My Lords, I am satisfied that this instrument is compatible with the European Convention on Human Rights. The instrument was passed by the House of Commons on 3 March 2015 and, subject to your Lordships’ approval, will come into force on 6 April 2015.

As noble Lords will be aware, automatic enrolment has got off to an excellent start. We now have more than 5 million people enrolled in a workplace pension scheme. As we move towards our goal of automatically enrolling 10 million workers, we must be sure that their pension savings are invested in well governed schemes with fair and reasonable charges. The regulations will protect members in occupational schemes from high and unfair charges and will introduce new governance standards. The Financial Conduct Authority will introduce similar provisions for workplace personal pension schemes, which will come into effect on the same date.

First, the regulations introduce measures to control the level and types of charges in pension schemes used by employers to meet their automatic enrolment duties. There will be a cap on charges in the default arrangement within these schemes, protecting savers who have had little or no engagement with their pension savings.

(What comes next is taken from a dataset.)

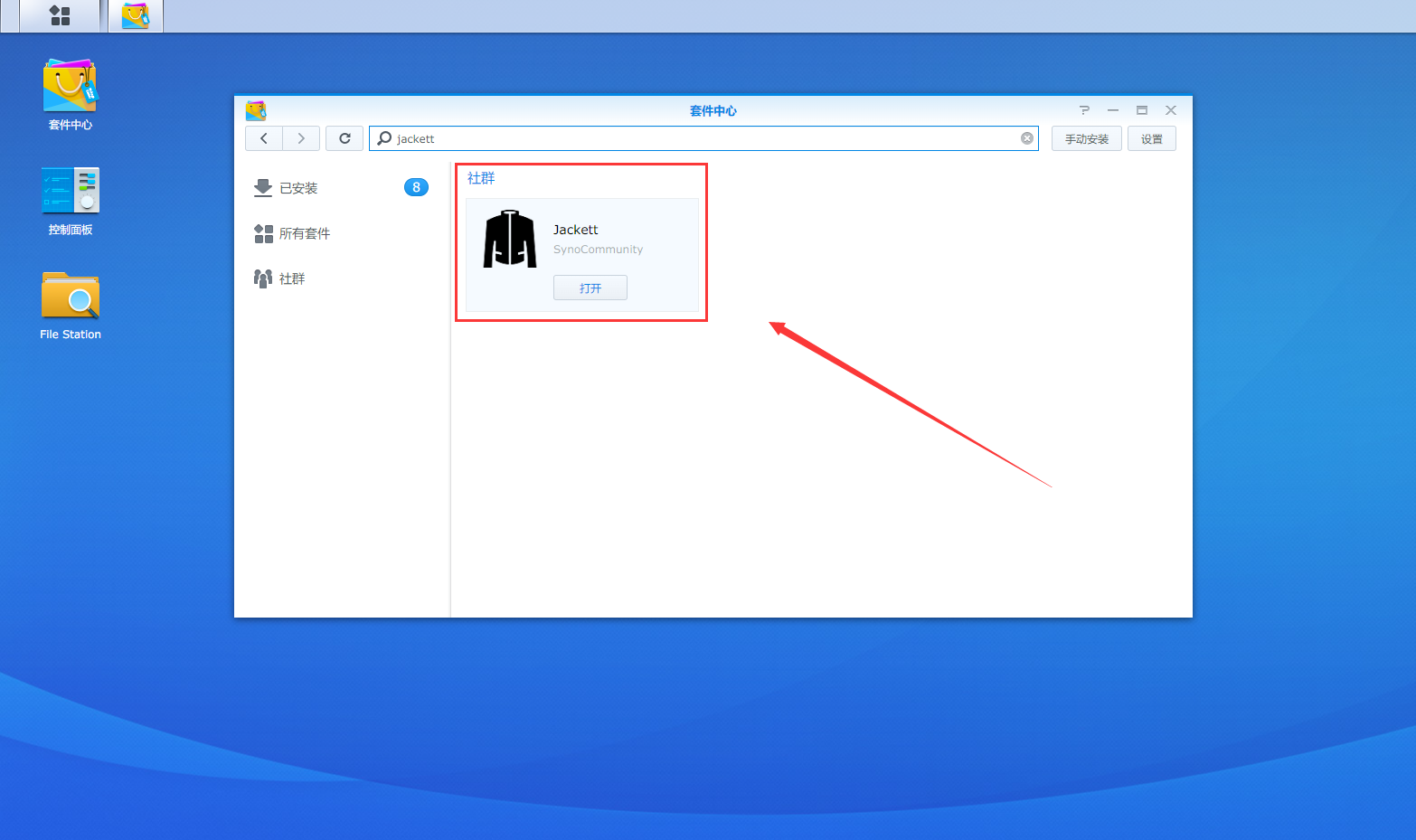Image resolution: width=1416 pixels, height=840 pixels.
Task: Clear the jackett search text
Action: pos(1027,138)
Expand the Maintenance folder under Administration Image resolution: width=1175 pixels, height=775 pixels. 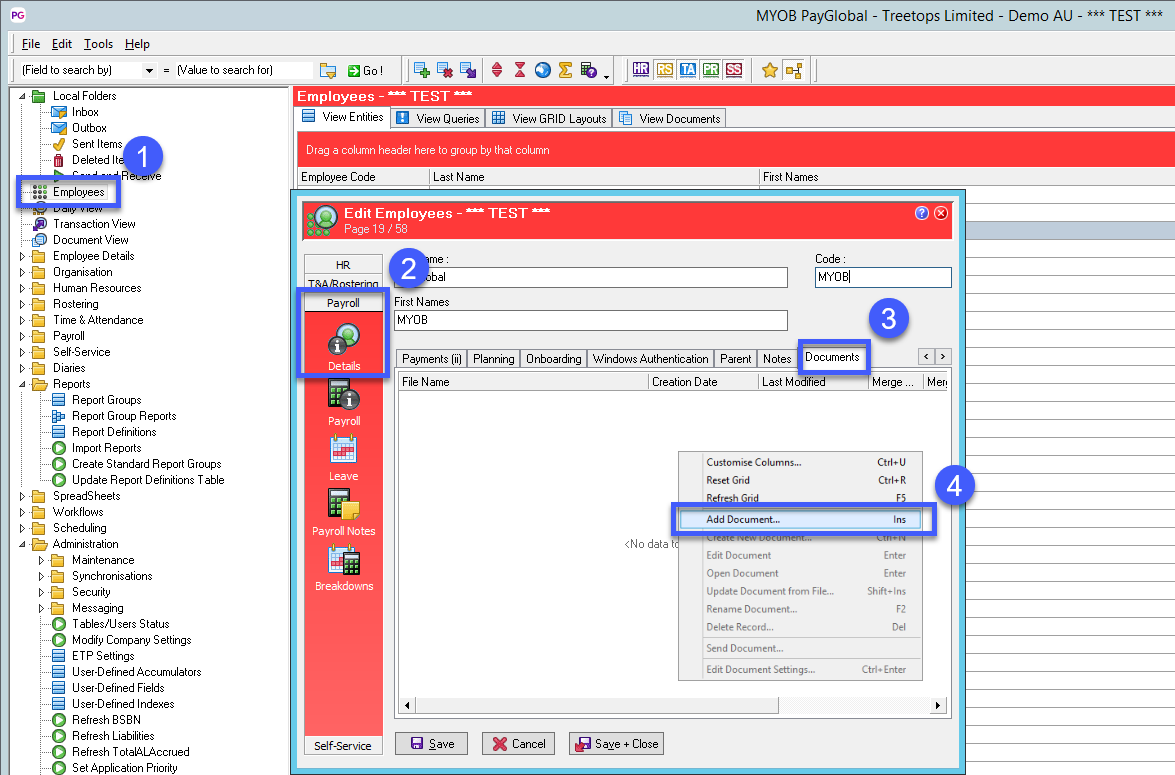coord(42,560)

Broadly speaking, a default arrangement is the arrangement into which a member contributes if they have not made an active choice about where their savings should be invested. Historically, not all schemes have had that sort of default arrangement. The regulations therefore set out two further tests to identify arrangements which are used in a similar way to the “true” defaults. In order to ensure member protection, they, too, will be subject to the cap.

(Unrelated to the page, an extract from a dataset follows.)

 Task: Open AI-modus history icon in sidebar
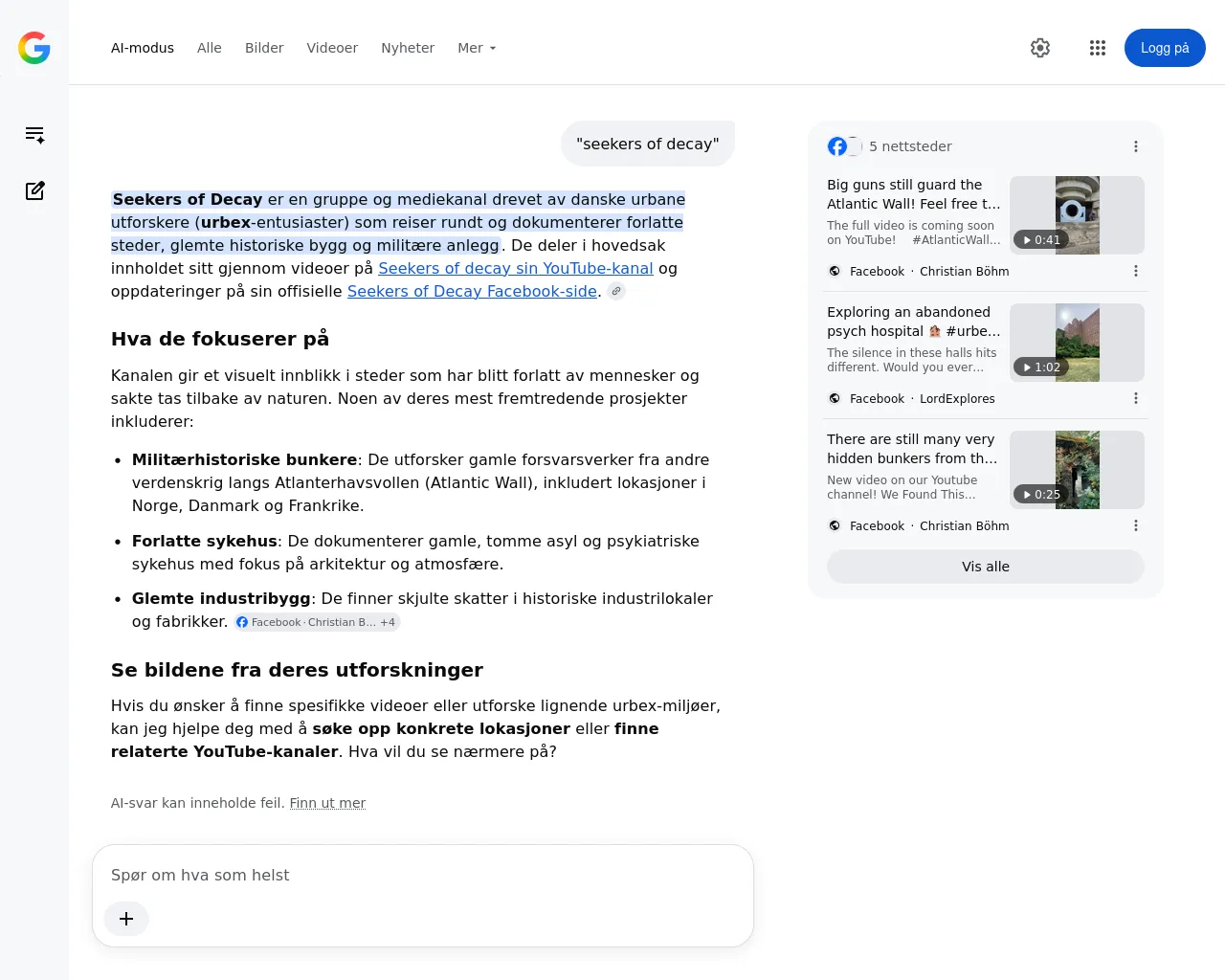(x=35, y=135)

The charge cap will be set at 0.75% annually of funds under management, or an equivalent combination charge. The regulations also restrict the charging structures that schemes may use in their default arrangement. Schemes must use either a single funds-under-management charge or a funds-under-management charge in combination with either a contribution charge or a flat fee. The cap covers all costs and charges relating to general scheme and investment administration. Transaction costs, along with a small number of other costs—including those associated with providing death benefits—are not included. The regulations provide two methods by which trustees can measure whether charges in their default arrangements have complied with the cap. They may decide which of these methodologies to use, depending on how they levy charges on members.

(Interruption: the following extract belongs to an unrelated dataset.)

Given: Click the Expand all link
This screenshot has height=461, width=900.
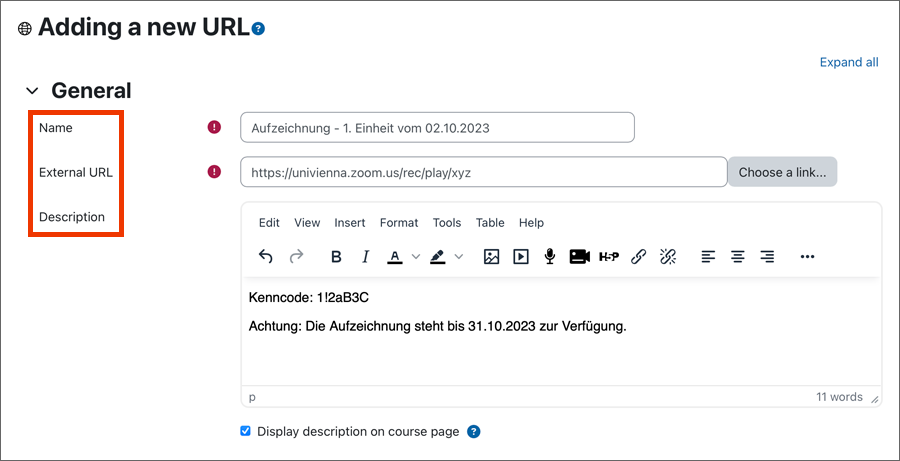Looking at the screenshot, I should click(x=849, y=62).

The regulations also ban active member discounts from April 2016. By these, we mean charges imposed on a member’s pot which are increased when they stop contributing to the scheme—for example, because they leave their job.

All of these measures on charges apply to occupational schemes offering money purchase benefits which are used by employers to meet their duties under automatic enrolment. They do not cover those schemes which include a promise to the member about the benefits that they will receive.

Secondly, these regulations set out minimum governance standards for relevant occupational pension schemes. These require trustees or scheme managers

to ensure that default arrangements are designed in members’ interests and kept under review. They also require that core financial transactions are processed promptly and accurately, that trustees report on the level of charges and costs borne by scheme members, and that they assess the value of such costs and charges.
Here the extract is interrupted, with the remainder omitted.